Caminho por uma porção de motivos, mas principalmente para fazer uma atividade física, necessária à minha saúde física e mental.

E enquanto caminho eu percebo melhor minha paisagem, que se perde quando estamos em veículos motorizados.

E aqui farei a primeira parada para dizer:

Por favor autoridades!

Verifiquem os veículos que circulam nas nossas cidades.

Eles estão sufocando as pessoas com fumaça escura e poluente que está matando tudo à sua volta!

Gosto de passar a fronteira da cidade onde vivo atualmente porque aqui não tem grama ou árvore para eu dizer que a do vizinho é mais verde.

O vizinho tem árvore e grama, mesmo que a prefeitura teime em fazer podas massacrantes.

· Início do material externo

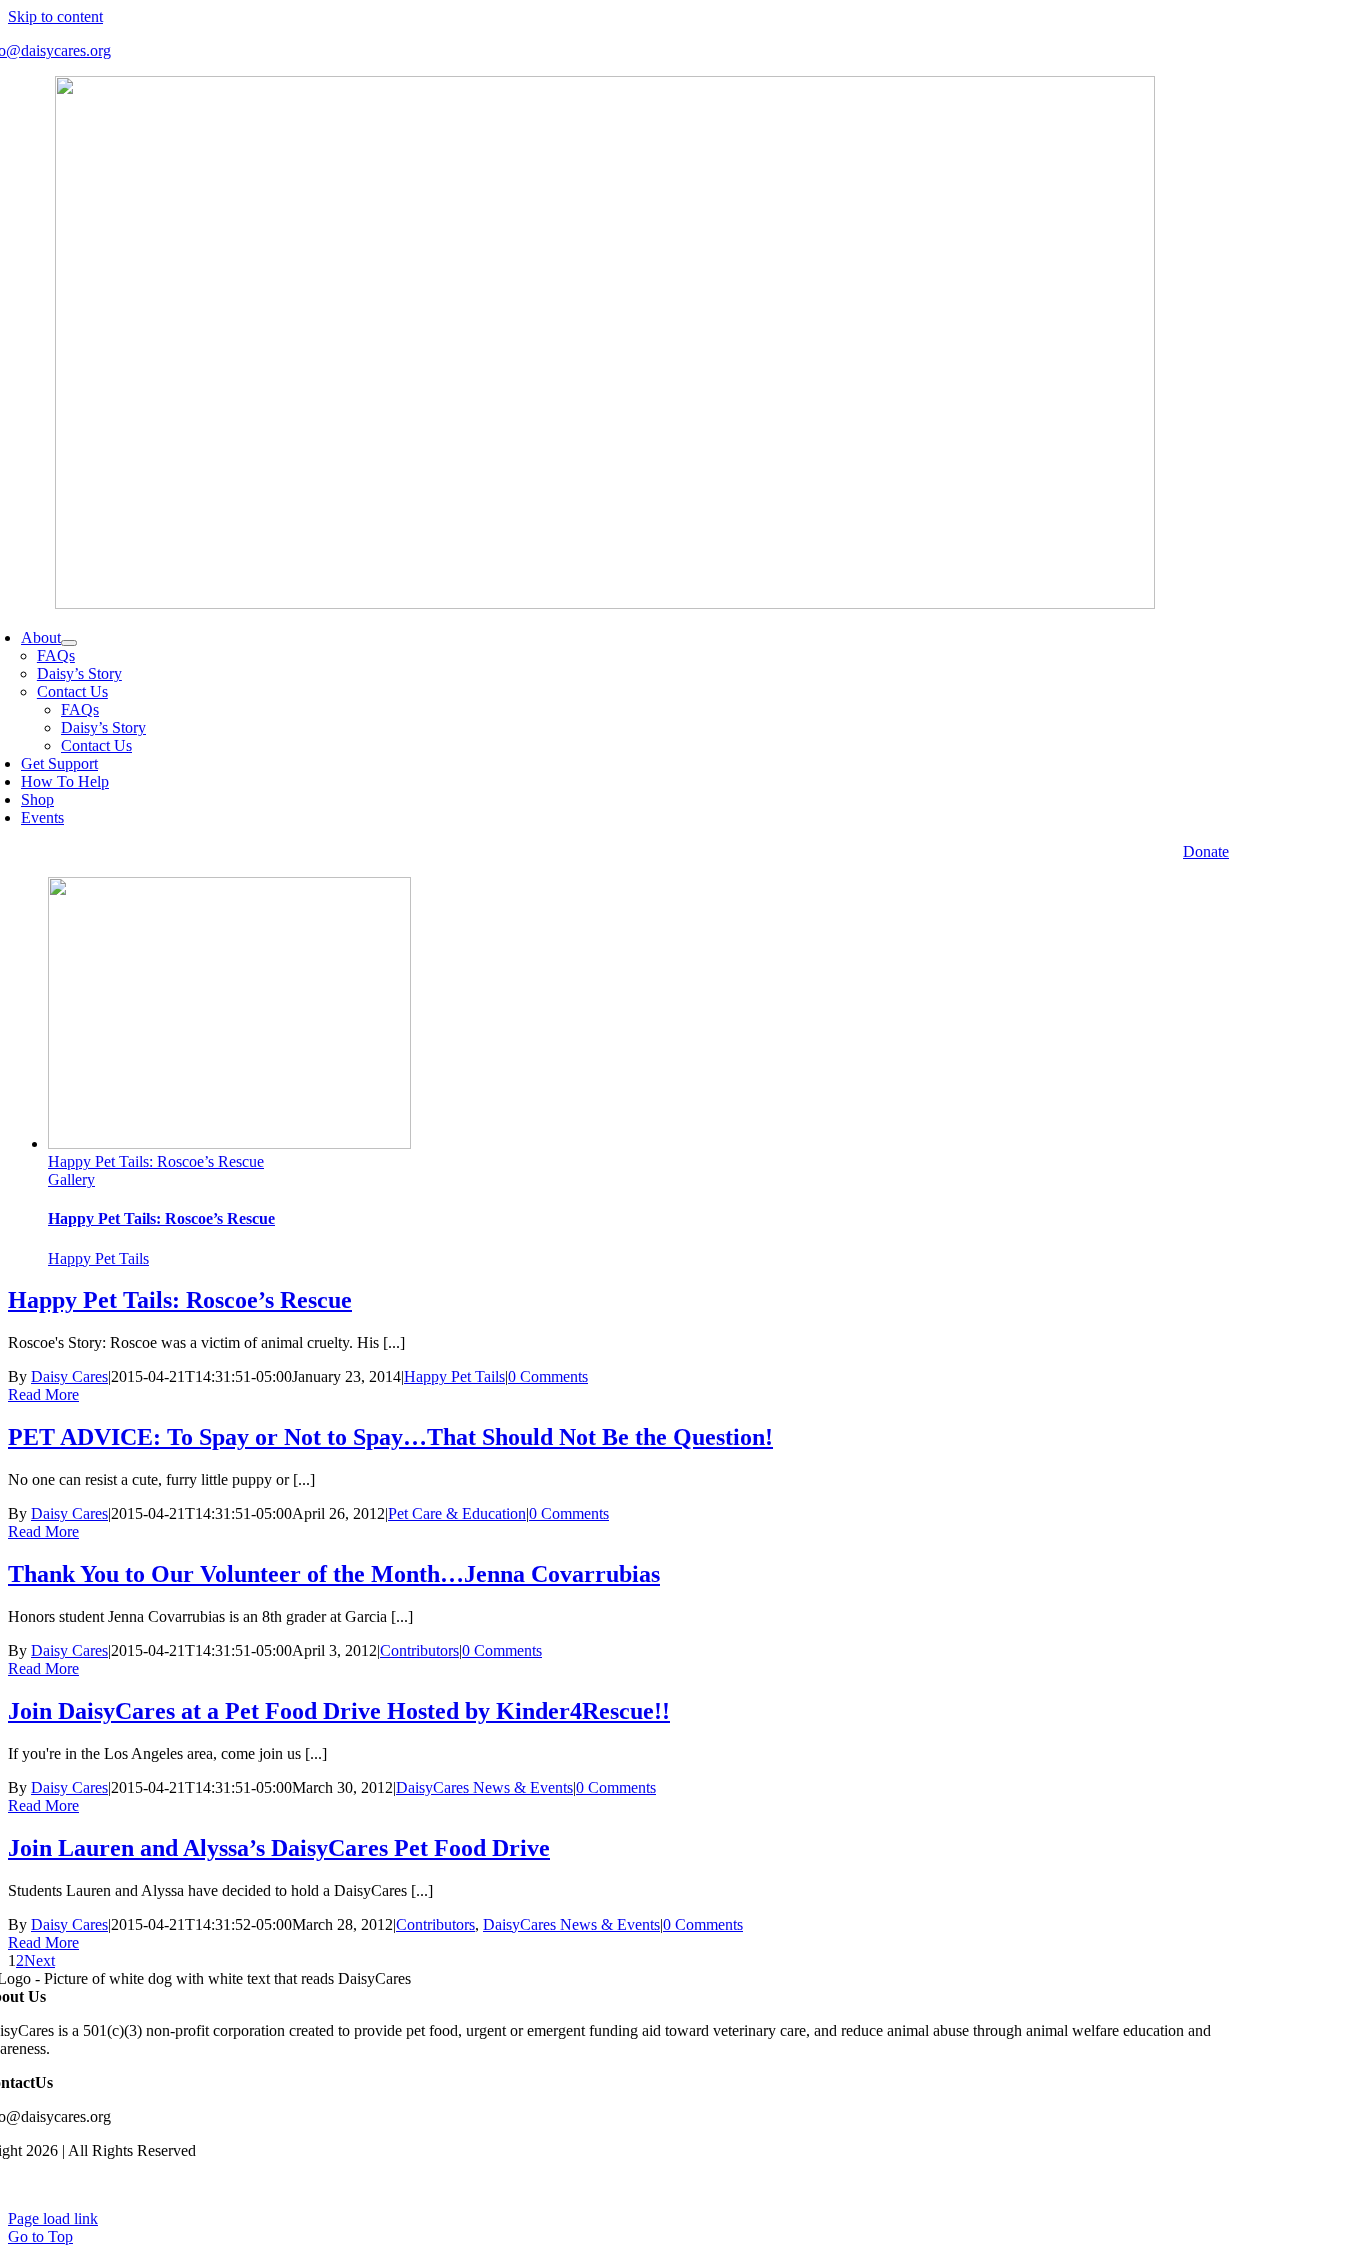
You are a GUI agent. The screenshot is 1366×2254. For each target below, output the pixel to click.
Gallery (71, 1179)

É uma cidade maior e mais equipada que a minha, mesmo que estejam fazendo intervenções feias em praças e avenidas.

Veja bem, eles não são perfeitos, mas ao menos tentam!

As únicas tentativas que vejo em Diadema são de tornar a vida de seus moradores um inferno total.

E lá vem a segunda parada!

Senhores das companhias de energia, as árvores nasceram antes de haver poste.

Será que é possível colocar os postes com fiação e luz nas calçadas contrárias às que têm árvores?

Só uma sugestão.

Ah! E seria possível que as empresas de telefonia recolhessem seus fios não utilizados ao invés de deixar aquele ninho de rato nos postes ou nas calçadas?

Continuando: enquanto caminho por certa avenida, vejo não só árvores, mas canteiros de flores plantados por moradores;

Casas e alimentadores de pássaros, pois nem todas as praças têm árvores frutíferas;

Partes dos canteiros, antes incultos, transformados em pequenas hortas para uso dos moradores;

E muitas árvores para abrigar com sua sombra os caminhantes como eu, que precisam de ar, beleza e vida no seu caminhar.

A terceira parada é para rebater uma coisa que ouvi de um “entendido” na TV.

Sim meu caro, a maior parte da população brasileira vive em centros urbanos.

Mas isso acontece porque muitos foram expulsos de suas terras por grileiros, latifundiários, madeireiros e afins.

Não é porque vivemos em cidades que as nossas matas e outros biomas nos importam menos.

Cuidamos das nossas plantas aqui porque não nos deixaram cuidar lá.

E queremos que a destruição pare agora.

Começando por aquela que suas palavras vãs estão causando.

Parem com as mortes e invasões de terras que não lhes pertencem, porque a terra é de todos nós e não foi criada para a exploração.

E vamos seguir caminhando por entre as árvores, admirando aqueles que plantam, criam beleza e cuidam nos lugares onde outros criam destruição.